Corpo de policial está sendo velado neste sábado em Campo Grande

| GABRIEL NERIS E CLEBER GELLIO / CAMPO GRANDE NEWS


Álvaro e Rojer, pai e filho, juntos (Foto: Arquivo pessoal)

Rojer Prates, filho do policial militar Álvaro da Silva Prates, usou as redes sociais para homenagear o pai, morto aos 58 anos em acidente de trânsito na noite de sexta-feira na avenida Nasri Siufi, em Campo Grande. Prates estava na moto que acabou atingindo o ciclista Claudecir Alves dos Santos, de 42 anos. Os dois morreram no local.

“Deveria estar aqui. Não era o momento. Meu amigo, meu pai. Única explicação plausível para mim é que Deus permitiu isso porque era o momento oportuno da sua salvação. Por onde eu passo e já passei, ouço, leio e testifico do grande homem que foi e era, do respeitoso e exemplar militar, do amigo, do fiel companheiro, do vizinho divertido, do sonhado', escreveu o filho.

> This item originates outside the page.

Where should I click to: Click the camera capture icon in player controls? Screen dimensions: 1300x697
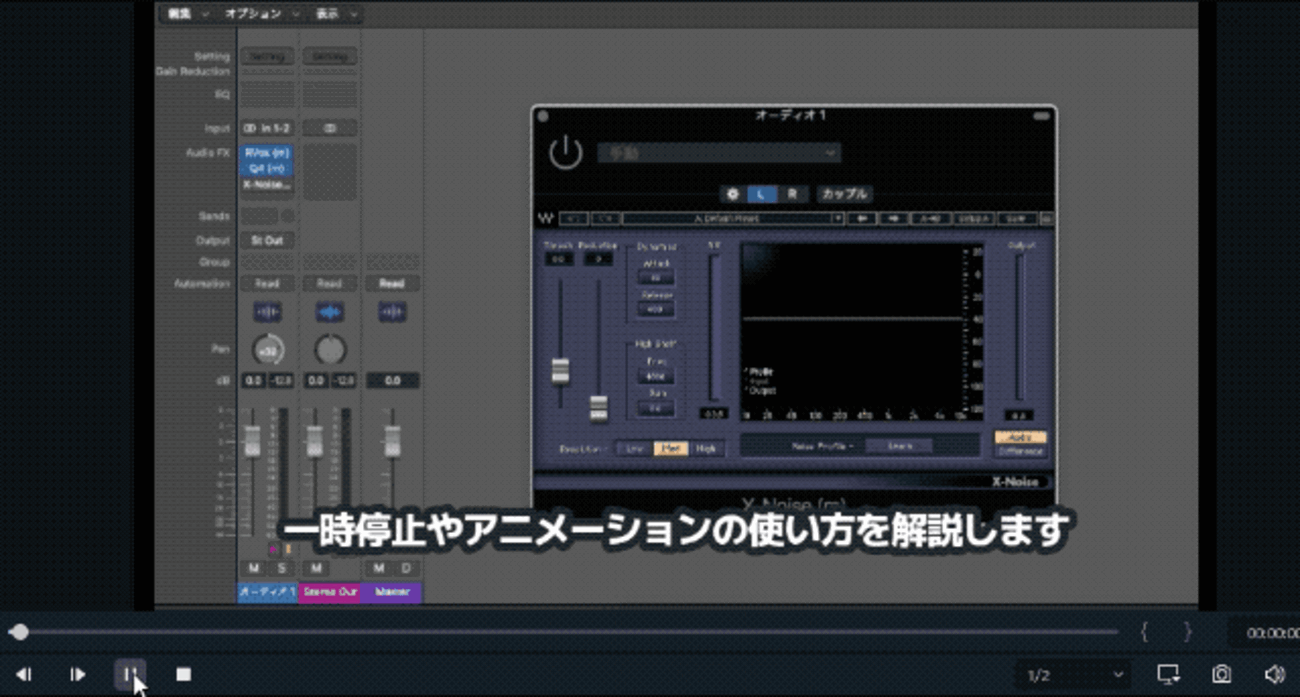[x=1222, y=674]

Álvarao da Silva Prates trabalhou no Batalhão de Trânsito da Polícia Militar até se aposentar e completaria 59 anos de idade no dia 12 de maio.

“Lembrarei dos melhores momentos e me alimentarei deles para fortalecer a esperança e a fé. O céu será o lugar de nosso reencontro. Descansa meu comandante. Serviu com bravura e honra, é pesado esse legado, mas vou seguir firme e forte como o senhor ensinou e mostrou', completou Rojer.

No velório do PM, o primo Eduardo Pimenta, de 48 anos, subtentente da PM, conta que foi Álvaro sua influência para seguir na carreira militar. “Foram 30 anos no 9º Batalhão de Trânsito. Era muito querido profissionalmente e também depois que aposentou. Todos que o conheciam tinham o mesmo sentimento', lamentou.

O primo também citou da paixão de Álvaro pela motocicleta e, principalmente por ser PM, da responsabilidade que tinha no trânsito.

O acidente – A colisão entre a motocicleta guiada por Álvaro e a bicicleta de Claudecir ocorreu por volta das 18h de sexta-feira na região do bairro Coophavilla II.

O boletim de ocorrência confeccionado após o acidente, junto com a perícia, aponta que Claudecir não teria tomando as medidas de segurança para fazer a travessia. Com a colisão, os dois foram arremessados a cerca de 30 metros do local.

O Samu (Serviço de Atendimento Móvel de Urgência) e o Corpo de Bombeiros chegaram a ser acionados, mas não houve tempo suficiente para os primeiros socorros.